* Task list
1) In the passage on harboring a grudge, how many responses did the Amazon search for self-help books return?
2) Pick up the passage on harboring a grudge after its final sentence and continue it.

* Text extract
It was like an ember of fire that she kept blowing on until it erupted into a blazing flame that was out of control.

Do you know anyone like this?

Are we the guilty party?

Could it be that we are nursing a grudge?

I hope this story can help prevent us from harboring a grudge, and that we can discover some ways we can control our anger before it gets out of control.

There are three thoughts I want us to look at.

First, in order to prevent ourselves from harboring a grudge, we must constantly work at developing a positive self-image.

Amazingly, in a country of such abundance, most Americans suffer from some sort of poor self-concept. In a desperate attempt to overcome this, there are more than 60,000 self help seminars offered a year generating by some estimates to a billion dollar a year industry.

Out of curiosity, I did a search on Amazon for self-help books and had over 166,000 responses.

* Records
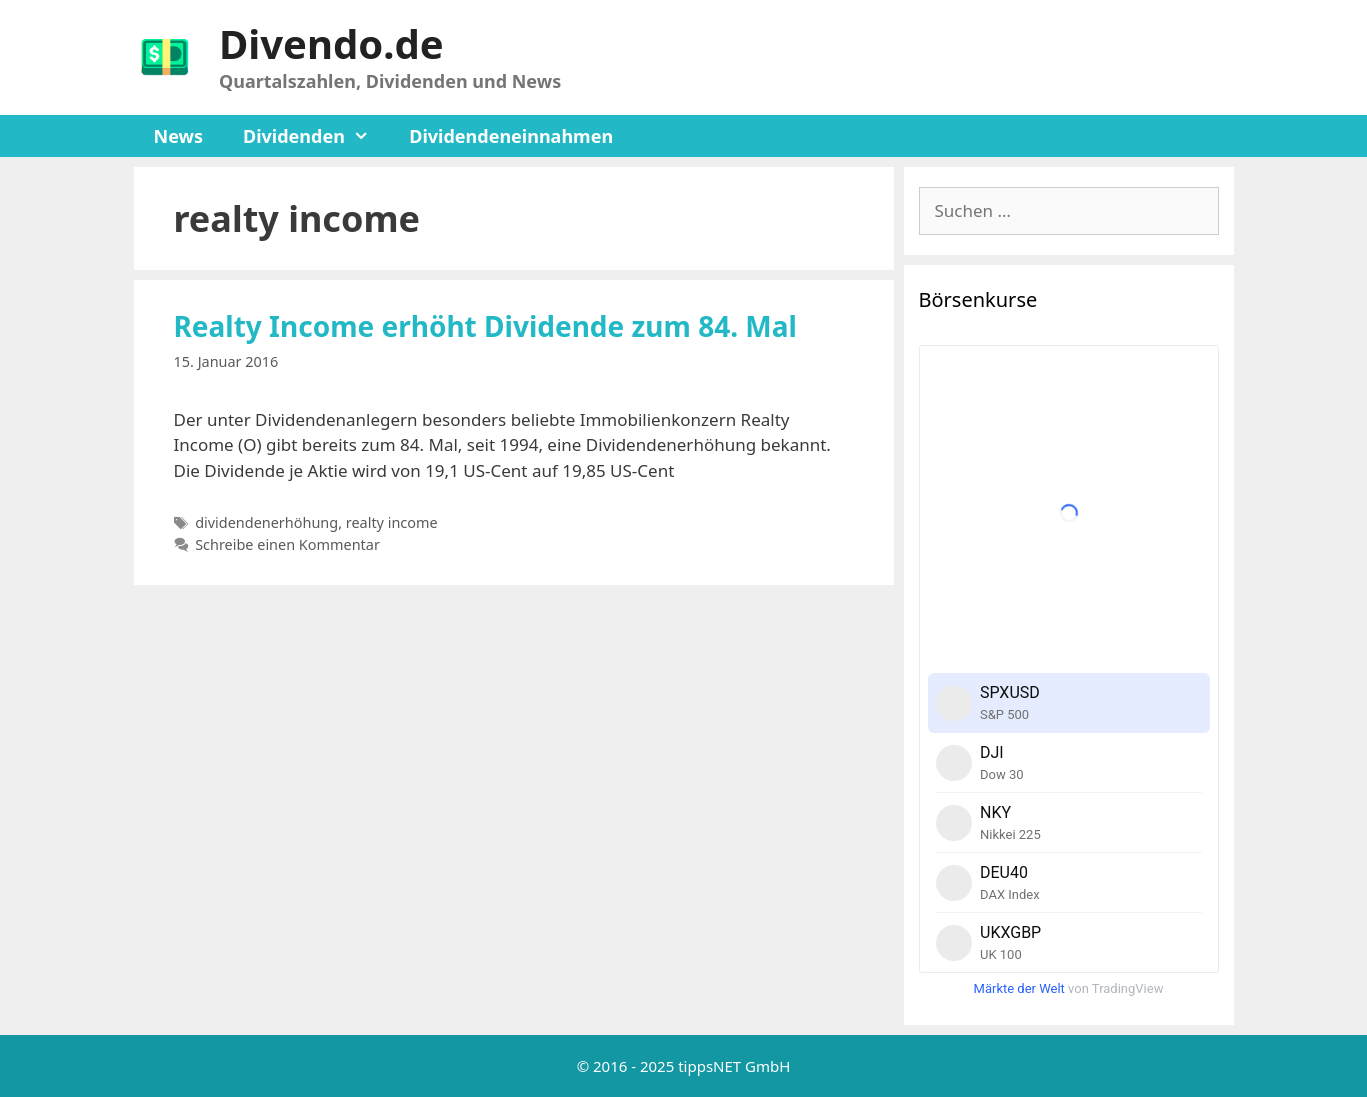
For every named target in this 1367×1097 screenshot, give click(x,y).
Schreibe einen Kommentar (287, 544)
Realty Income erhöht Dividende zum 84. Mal (485, 326)
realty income (392, 522)
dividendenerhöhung (266, 522)
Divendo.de (331, 43)
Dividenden (316, 136)
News (178, 136)
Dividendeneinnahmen (511, 136)
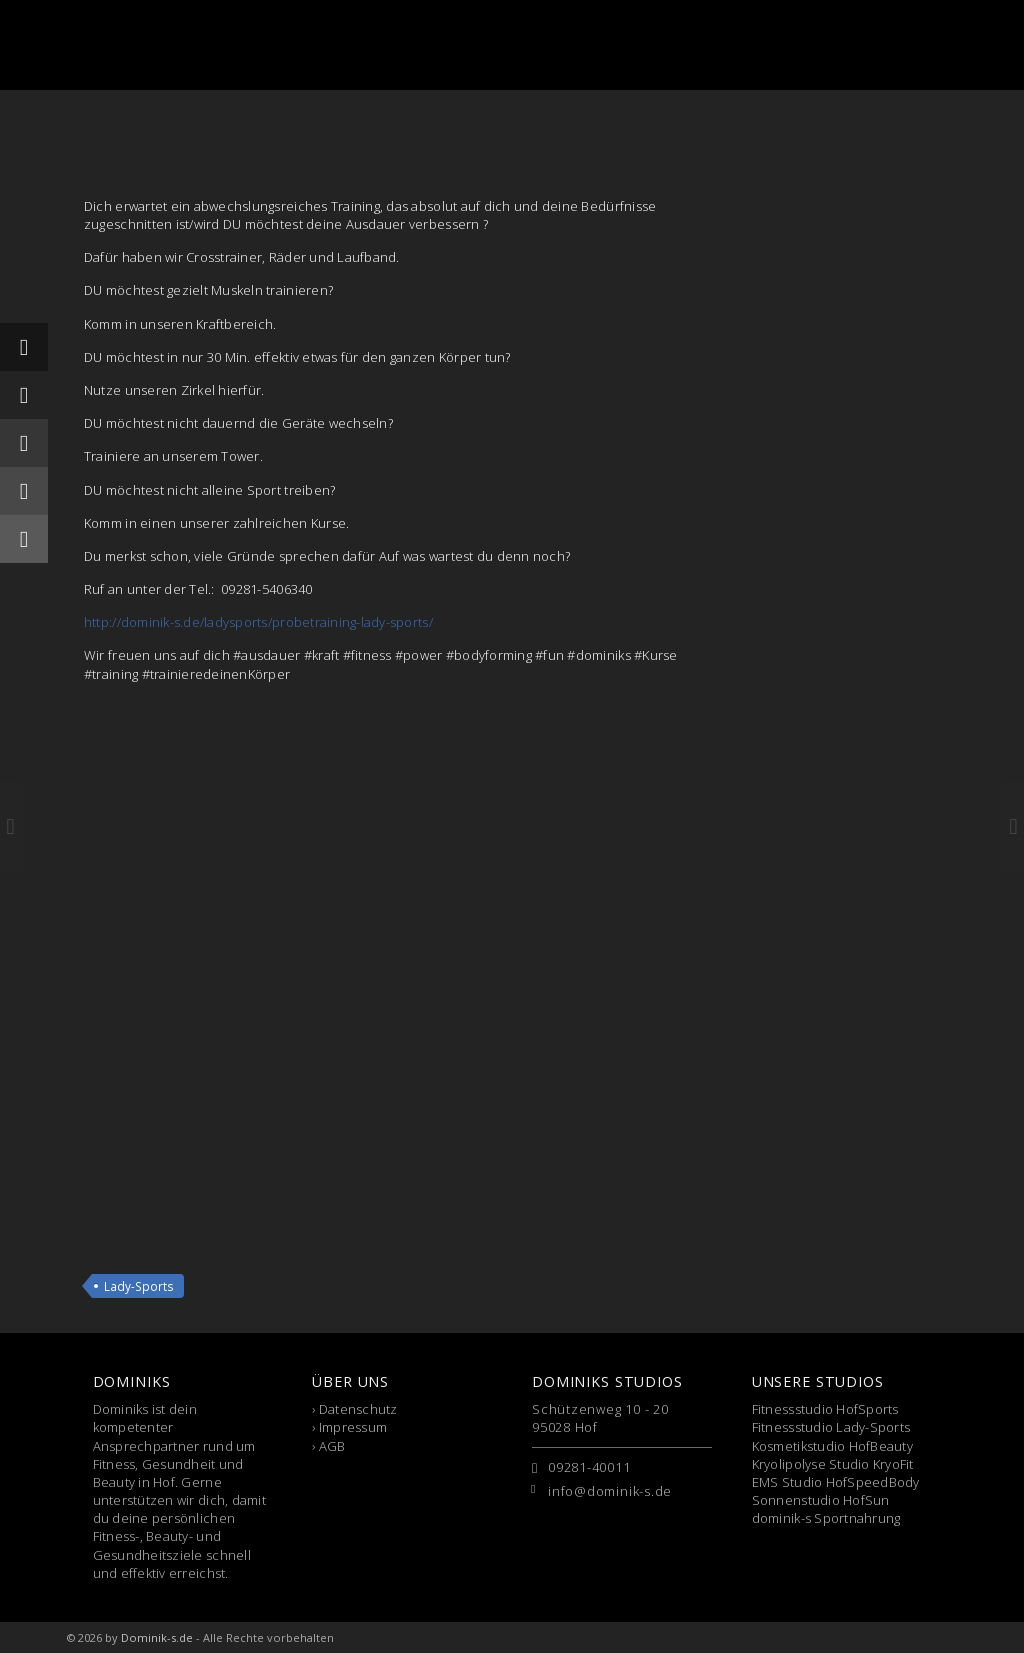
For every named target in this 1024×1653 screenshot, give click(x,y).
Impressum (353, 1427)
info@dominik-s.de (610, 1491)
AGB (332, 1446)
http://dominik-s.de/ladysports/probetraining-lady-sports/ (258, 622)
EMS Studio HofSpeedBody (836, 1482)
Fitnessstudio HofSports (825, 1409)
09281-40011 (589, 1467)
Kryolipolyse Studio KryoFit (833, 1464)
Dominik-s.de (157, 1637)
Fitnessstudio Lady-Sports (831, 1427)
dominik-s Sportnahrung (826, 1518)
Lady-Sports (139, 1286)
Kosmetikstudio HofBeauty (832, 1446)
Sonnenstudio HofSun (821, 1500)
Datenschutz (358, 1409)
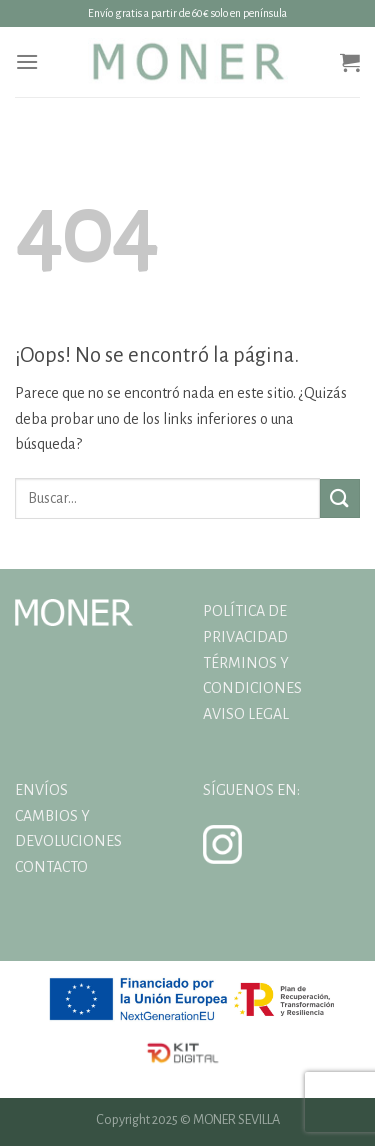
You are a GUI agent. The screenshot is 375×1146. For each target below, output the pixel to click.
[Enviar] (340, 498)
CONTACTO (51, 867)
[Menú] (27, 61)
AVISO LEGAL (246, 714)
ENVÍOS (41, 790)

* Answers to each task
1) Over 166,000.

2)
Our poor self image tells us that if we want to be successful and feel good about ourselves we must accumulate things and have access to more money. Perhaps, this is why in 2012 Americans had almost 60 million credit cards ( source: The Survey of Consumer Payment Choice, Federal Reserve Bank of Boston, Jan. 2010) .

When the newest gadget doesn’t make us feel better about ourselves, we often become agitated.

We lash out at others and begin nursing a grudge of our own.

We become driven to prove we have worth and that we deserve the right to be a part of the human race.

A poor self esteem makes us vulnerable to hurt feelings: causes us to become angry, and if we are not careful – we begin to harbor grudges against others, or perhaps, the world in general.